I have to disagree. This intention theology is faulty and has been invented and propagated precisely in order to back up this notion that "even though we don't think the Rite is doubtful, we think there still may be doubt". That was so they could have their cake and eat it too. While putting it out there for public consumption (including by the Vatican "authorities") that, oh, no, there really isn't a doubt, they could still resolve their secret doubts by justifying the practice of conditional ordination. It was so as not to offend the Conciliar authorities. "Oh, no, it's not your Rite that's doubtful, really ..."
It is not required for the minister to intend the Sacramental effect, merely for the minister to DO what the Church does. That's why atheists can validly baptized. All they have to intend is, "I'm doing this thing that Catholics do." (and even that vaguely). They don't have to believe that it has any effect.
I had an SSPX priest who was conditionally ordained tell me that he himself had no doubts about his ordination, but he did it for "pastoral" reasons because a lot of the faithful at his chapel did have doubts. So he wanted to put THEIR consciences at ease.

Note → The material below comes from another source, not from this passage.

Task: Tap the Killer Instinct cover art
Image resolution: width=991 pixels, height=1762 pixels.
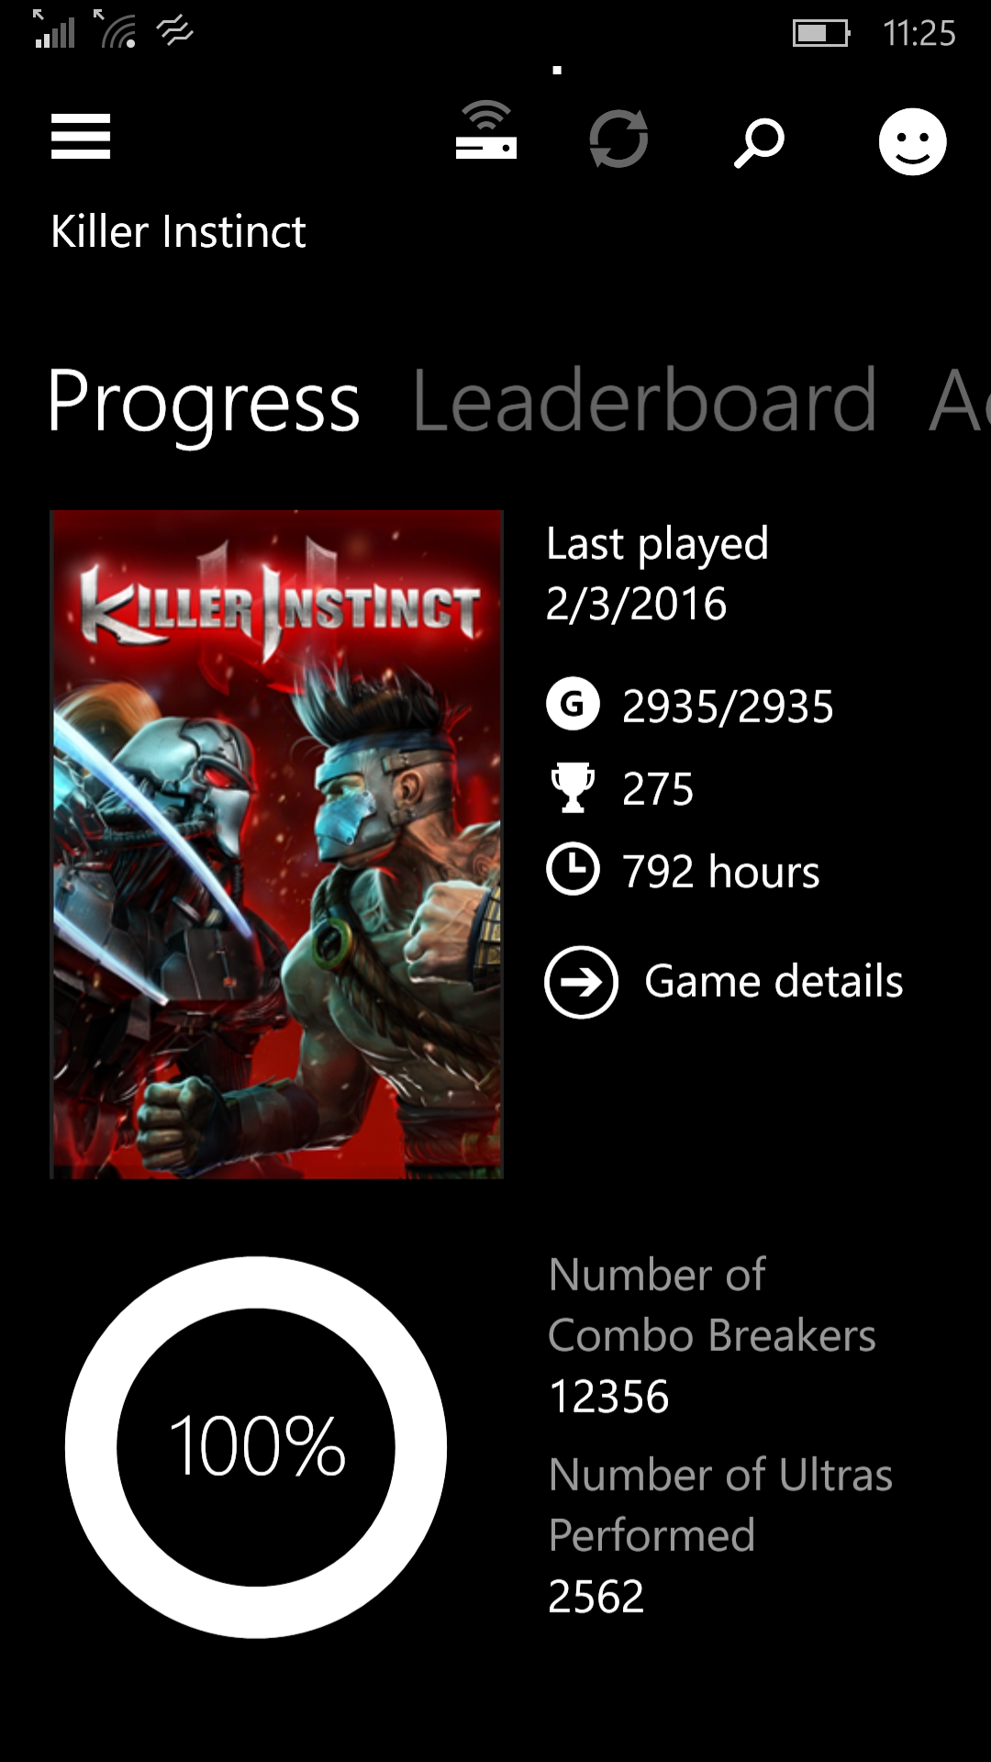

See, I think the doubt theology evolved. Most early Traditionalists held the NO Rite to be doubtful in and of itself. So the SSPX used to do conditional ordinations without any kind of investigation or any requirement to demonstrate any reason for positive doubt, since the positive doubt was in the Rite itself. When this began to shift, to appease the Conciliarists, they came up with a new justification for continuing to do conditional ordinations (so the faithful wouldn't start leaving their chapels). So they came up with this "intention of the minister" problem to justify them. Well, as time went on, as LastTrad pointed out, fewer and fewer Traditional Catholics cared, so now they've stopped doing them altogether. That "intention of the minister" doubt is merely a negative doubt and it would require some positive doubt to establish whether or not conditional ordination would be licit in any particular case. Now they just don't bother anymore because they don't feel the need to.